With those words Marcus Andronicus seeks to persuade his brother Titus to accept the proferred empery of Rome in Shakespeare's oft derided but actually rather fun bloodbath, Titus Andronicus. You might have caught a whiff of my liking for this play in earlier blogs.
'Headless Rome' is rather apt today as a dead-duck prime minister ekes out his notice and the Conservative Party fight among themselves like rats in a sack. As for the Labour Party, well one really shouldn't intrude on private grief - 'internecine' hadly does it justice but it is a bloody good word.
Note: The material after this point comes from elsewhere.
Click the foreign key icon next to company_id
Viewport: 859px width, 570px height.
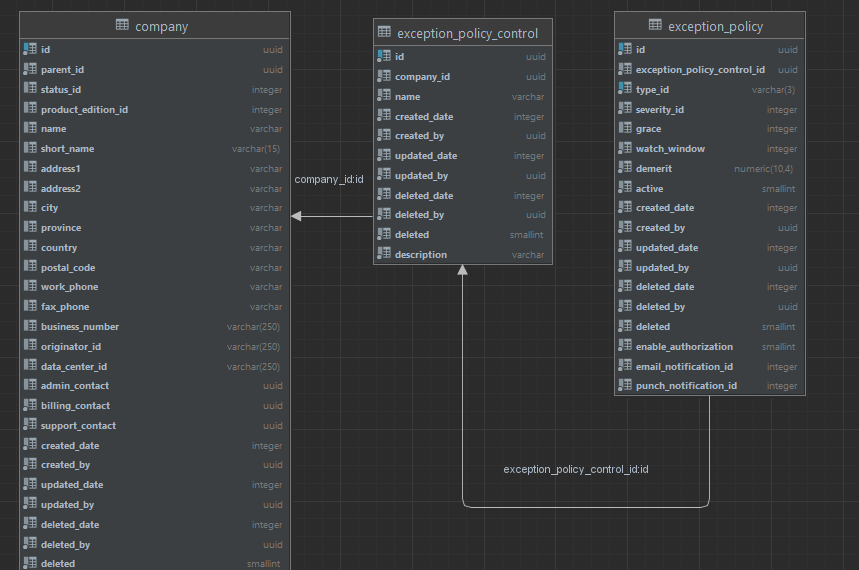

I was doing a bit of close reading of Titus Andronicus this afternoon, a process I find easier if I have the piece playing in the background, ususally by means of the BBC Complete Works. The BBC Titus Andronicus is rather good. Some online reviews are critical of Hugh Quarshie's Aaron but these are wide of the mark - Aaron is designed to be gloriously clever, sexy and above all else, unrepentant. At the end the director chooses to suggest that Aaron's child has been put to death, a bleakly bloody end to a decidedly bloody play. Interestingly the gorier fimed Titus (directed by Julie Taymor and reviewed here previously) posits a mildly more optimistic conclusion. On balance I'm with Taymor but you pays your money and you takes your choice. One thing is for sure, "Rome is but a wilderness of tigers."